Quoted text:
++++++++

Thousands of people in the agricultural sector protested the potential tax on Thursday. Groundswell New Zealand organized the event, and its co-founder, Bryce McKenzie, said rural areas would be harmed.
“The government’s ideological commitment to punitive and counterproductive emissions taxes on food production is an existential threat to rural communities,” McKenzie said, adding that the move would be counterproductive. He said whatever reductions that occur “will be replaced by less efficient foreign farmers.”
New Zealand Prime Minister Jacinda Ardern and Agriculture Minister Damien O’Connor acted as if the tax would essentially be a good thing for farmers, but the people who would potentially be impacted don’t appear to feel the same way.
“New Zealand’s farmers are set to be the first in the world to reduce agricultural emissions, positioning our biggest export market for the competitive advantage that brings in a world increasingly discerning about the provenance of their food,” Ardern said, noting that the fees garnered from the tax would go back into the farming industry.
“Farmers are already experiencing the impact of climate change with more regular drought and flooding,” O’Connor said. “Taking the lead on agricultural emissions is both good for the environment and our economy.”
Farmers spoke out at the time, with the Federated Farmers lobby saying the proposal would “rip the guts out of small-town New Zealand” and reduce the number of farms in the country, which has 10 million dairy and beef cattle, as well as 26 million sheep. The nation itself only has around 5 million people.
Critics say the end result of the tax would likely be more farmers leaving the industry altogether.
Dave McCurdy, a farmer protesting on Thursday, said farmers care about the environment and treat it well.
“It’s our life, our family’s lives,” he said. “We’re not out there to wreck it, we wouldn’t make any money. We love our farms. That’s what annoys us. We’re painted as these bad guys, but many farmers have spent generations looking after that land.”
McCurdy said that many farmers would suffer if the proposal and herd cutbacks move forward. “I’m out,” he said. “Waste of time.”

++++++++

Word and element pointing listing

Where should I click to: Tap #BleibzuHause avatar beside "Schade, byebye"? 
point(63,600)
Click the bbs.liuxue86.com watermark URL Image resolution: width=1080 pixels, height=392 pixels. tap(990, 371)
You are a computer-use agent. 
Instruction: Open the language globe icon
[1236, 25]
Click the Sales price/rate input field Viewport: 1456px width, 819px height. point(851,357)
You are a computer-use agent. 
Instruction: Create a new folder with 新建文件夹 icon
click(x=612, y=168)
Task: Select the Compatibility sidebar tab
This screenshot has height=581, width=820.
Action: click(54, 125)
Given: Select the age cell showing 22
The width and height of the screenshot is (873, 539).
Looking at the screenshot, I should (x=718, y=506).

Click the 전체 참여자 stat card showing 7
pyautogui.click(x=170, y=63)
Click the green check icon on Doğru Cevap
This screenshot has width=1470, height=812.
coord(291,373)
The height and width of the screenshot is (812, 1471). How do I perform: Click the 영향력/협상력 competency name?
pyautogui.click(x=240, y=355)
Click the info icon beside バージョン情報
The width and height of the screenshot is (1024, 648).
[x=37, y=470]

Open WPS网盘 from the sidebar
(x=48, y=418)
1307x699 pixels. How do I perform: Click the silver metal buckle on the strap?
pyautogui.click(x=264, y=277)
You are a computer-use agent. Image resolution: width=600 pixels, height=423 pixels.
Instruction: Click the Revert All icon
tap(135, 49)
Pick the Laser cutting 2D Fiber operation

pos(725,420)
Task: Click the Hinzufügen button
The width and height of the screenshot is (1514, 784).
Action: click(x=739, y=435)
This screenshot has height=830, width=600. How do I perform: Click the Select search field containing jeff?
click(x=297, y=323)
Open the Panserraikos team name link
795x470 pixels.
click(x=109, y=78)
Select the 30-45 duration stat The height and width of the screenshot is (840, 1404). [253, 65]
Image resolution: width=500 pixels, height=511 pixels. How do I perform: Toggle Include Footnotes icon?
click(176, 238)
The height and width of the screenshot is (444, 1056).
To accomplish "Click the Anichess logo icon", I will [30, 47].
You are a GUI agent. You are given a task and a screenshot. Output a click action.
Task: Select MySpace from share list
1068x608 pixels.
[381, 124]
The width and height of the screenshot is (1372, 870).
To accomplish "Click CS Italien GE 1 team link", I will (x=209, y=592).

++++++++

In the article about New Zealand's proposed farm emissions tax, which group organized Thursday's protest? The listing is separate material with no connection to the article.

Result: Groundswell New Zealand organized the protest.